Tokamaks inherently operate near stability limits where small perturbations grow rapidly into disruptions of plasma and machine damage, with characteristic timescales ranging from hundreds of microseconds to a few milliseconds. Maintaining confinement requires feedback control systems capable of reacting on comparable timescales while managing large magnetic and thermal energies. Sensing limitations, equilibrium reconstruction latency, and actuator response constraints leave a narrow control margin between instability onset and corrective action. Continued advances in diagnostics, computing hardware, and emerging approaches such as machine learning aim to reduce this gap, but reliable disruption avoidance and control of highly confined plasmas remain a central engineering challenge for fusion reactors.

© Francesco Marchioni. The author warrants that the work is the author's own and that Stanford University provided no input other than typesetting and referencing guidelines. The author grants permission to copy, distribute and display this work in unaltered form, with attribution to the author, for noncommercial purposes only. All other rights, including commercial rights, are reserved to the author.

References

[1] ITER Physics Basis Editors et al., "Chapter 1: Overview and Summary," Nucl. Fusion 39, 2137 (1999).
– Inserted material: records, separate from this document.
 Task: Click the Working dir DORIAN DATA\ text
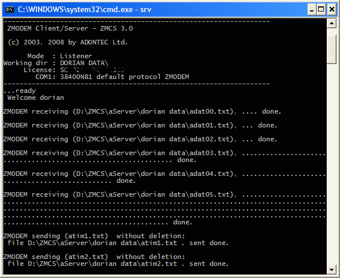(x=56, y=63)

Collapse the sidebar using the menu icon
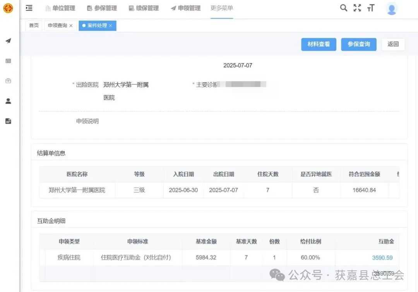tap(29, 7)
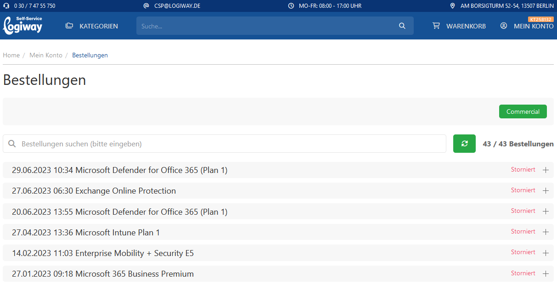
Task: Click the location pin icon for Berlin address
Action: (452, 6)
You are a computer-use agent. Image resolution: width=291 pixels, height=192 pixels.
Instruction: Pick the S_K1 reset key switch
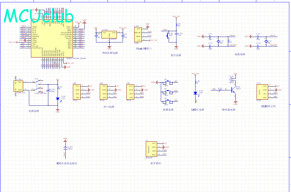[x=168, y=36]
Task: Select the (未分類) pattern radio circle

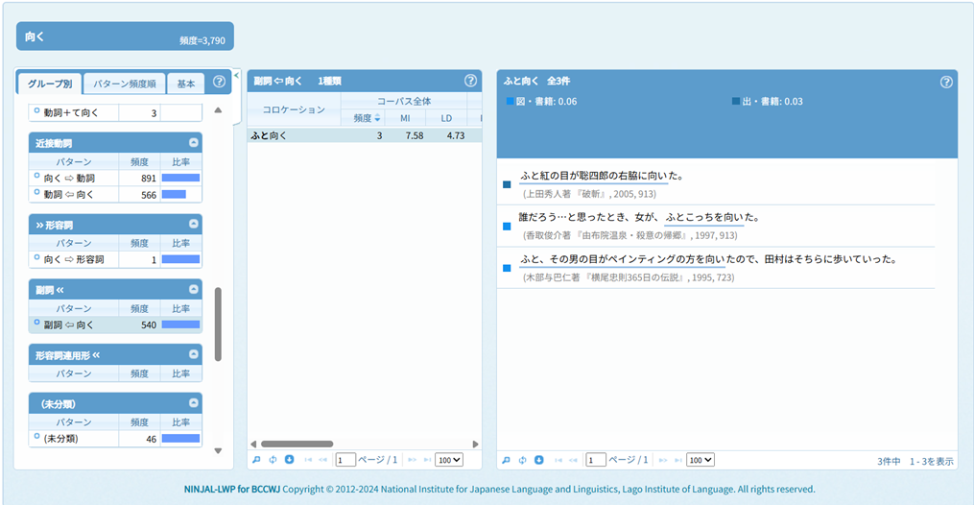Action: [36, 437]
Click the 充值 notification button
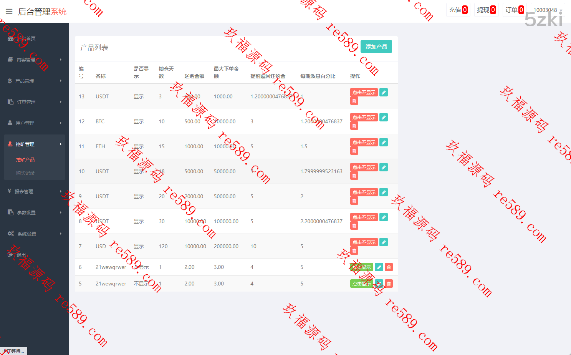The width and height of the screenshot is (571, 355). (x=458, y=10)
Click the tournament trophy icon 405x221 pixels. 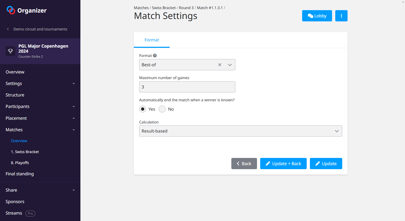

[2] M. Lehnen et al., "Disruptions in ITER and Strategies For Their Control and Mitigation," J. Nucl. Mater. 463, 3948 (2015).

[3] T. C. Hender et al., "Chapter 3: MHD Stability, Operational Limits and Disruptions," Nucl. Fusion 47, S128 (2007).

[4] A. W. Leonard, "Edge-Localized Modes in Tokamaks," Phys. Plasmas 21, 090501 (2014).

[5] C. Galperti et al., "Overview of the TCV Digital Real-Time Plasma Control System and its Applications," Fusion Eng. Des. 208, 114640 (2024).

[6] G. De Tommasi et al., "Current, Position and Shape Control in Tokamaks," Fusion Sci. Technol. 58, 486 (2011).

[7] M. L. Walker et al., "Next-Generation Plasma Control in the DIII-D Tokamak," Fusion Eng. Des. 66-68, 749 (2003).

[8] G. De Tommasi, "Plasma Magnetic Control in Tokamak Devices," J. Fusion energy 38, 406 (2019).

[9] J. Degrave et al., "Magnetic Control of Tokamak Plasmas Through Deep Reinforcement Learning," Nature 602, 414 (2022).

[10] G. F. Subbotin et al., "Demonstration of Reconstruction-Free Static Magnetic Control of DIII-D Plasma With Deep Reinforcement Learning," Nucl. Fusion 66, 026040 (2026).